Macron promettait des purificateurs d’air partout en 2022… quatre ans plus tard, les enfants suffoquent et les écoles ferment à cause de la canicule

Le 16 avril 2022, à Marseille, Emmanuel Macron avait dégainé l’une de ces grandes promesses écologiques dont les campagnes présidentielles ont le secret, surtout lorsqu’elles touchent à leur crépuscule. Devant ses militants, le candidat sortant assurait : « Si les Français me font confiance à nouveau, nous lancerons immédiatement un effort massif de purification de l’air dans nos écoles, nos hôpitaux, nos maisons de retraite, et dans tous les bâtiments publics. Vous en verrez les premiers résultats avant la fin de cette année. »

mise à jour le 24/06/26

À défaut de purificateurs, les établissements scolaires ont reçu le grand classique de la macronie : des obligations administratives.
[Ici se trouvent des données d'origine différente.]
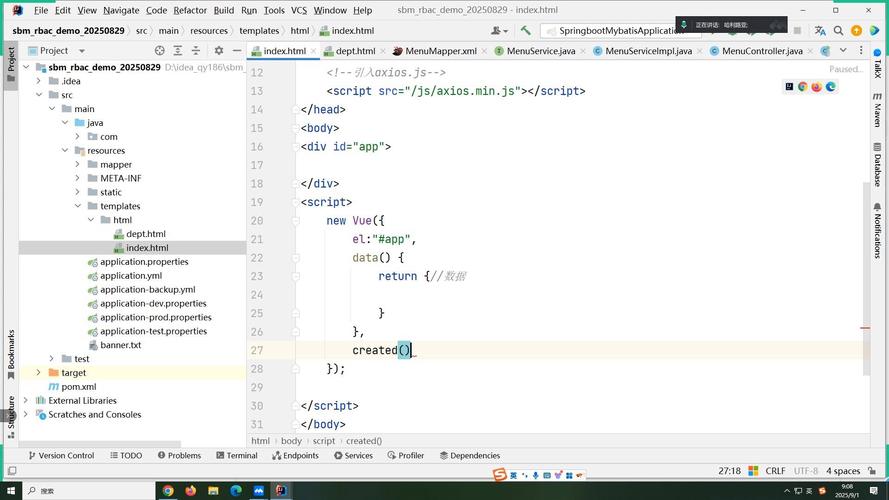Click CRLF line separator in status bar
Screen dimensions: 889x500
(775, 471)
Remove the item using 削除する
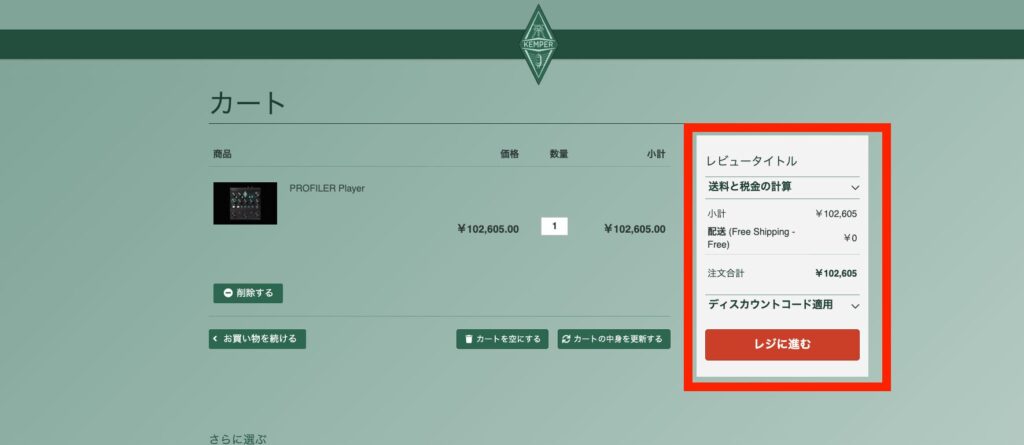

Il fut réélu. Puis vint la suite, c’est-à-dire presque rien. Un silence bien aéré, à défaut d’être purifié.

Quatre ans plus tard, le grand courant d’air

En ce mois de juin, quatre ans après cette annonce martiale, aucun « effort massif » n’a véritablement pris corps. Les écoles n’ont pas été équipées à grande échelle de purificateurs d’air. Les hôpitaux et les EHPAD n’ont pas davantage bénéficié d’un plan national digne de ce nom. De la priorité sanitaire et écologique promise dans l’après-Covid, il reste surtout un souvenir de meeting, soigneusement rangé dans le placard des engagements solennels.

Ce qui existe, en revanche, tient dans quelques textes réglementaires. En décembre 2022, le gouvernement a renforcé les obligations de surveillance de la qualité de l’air intérieur dans les établissements recevant du public. Depuis 2023, puis pleinement depuis 2025 pour certains sites, les écoles doivent mesurer le CO₂, réaliser des auto-diagnostics tous les quatre ans et rédiger des plans d’action. Autrement dit : des capteurs, des formulaires, des tableaux, des rapports. Toute la majesté administrative française, mais sans les machines capables de purifier réellement l’air ou de rafraîchir des salles devenues invivables.

Quand les classes deviennent des étuves

Et voici que la réalité, toujours d’une indélicatesse parfaite, revient frapper à la porte. En ce mois de juin 2026, la France suffoque sous une canicule historique. Le 23 juin a été la journée la plus chaude jamais enregistrée dans le pays. Conséquence immédiate : près de 1 800 établissements scolaires ont dû fermer, tandis que 8 000 autres adaptaient leurs horaires, sur environ 60 000 au total.

Dans les classes, l’air ne circule plus, il stagne. Les élèves transpirent, les enseignants tiennent comme ils peuvent, et les bâtiments scolaires, souvent vétustes, révèlent brutalement ce que les discours publics s’emploient d’ordinaire à dissimuler : l’école française n’a pas été pensée pour le climat qui vient. Quant aux hôpitaux, déjà sous tension, ils doivent composer avec des infrastructures incapables d’absorber correctement des températures extrêmes.



Des alertes ignorées, des rapports empilés

Depuis 2022, les collectifs de parents, d’enseignants et de médecins alertent pourtant sans relâche. Leur constat n’a guère varié : dans de nombreuses classes, la qualité de l’air demeure médiocre, entre confinement, moisissures, chaleur excessive et ventilation insuffisante. Les purificateurs annoncés ? Toujours introuvables. L’« effort massif » s’est mué en effort de communication, ce qui présente au moins l’avantage d’être moins coûteux qu’une politique publique.

Emmanuel Macron avait promis des « premiers résultats visibles avant la fin de l’année » 2022. Nous sommes en 2026, au cœur d’une canicule record, et des écoles ferment parce que l’air y devient irrespirable. Les seuls résultats visibles, pour l’instant, ce sont des élèves renvoyés chez eux en urgence, des enseignants épuisés et des bâtiments publics qui accusent chaque degré supplémentaire comme une défaite de plus.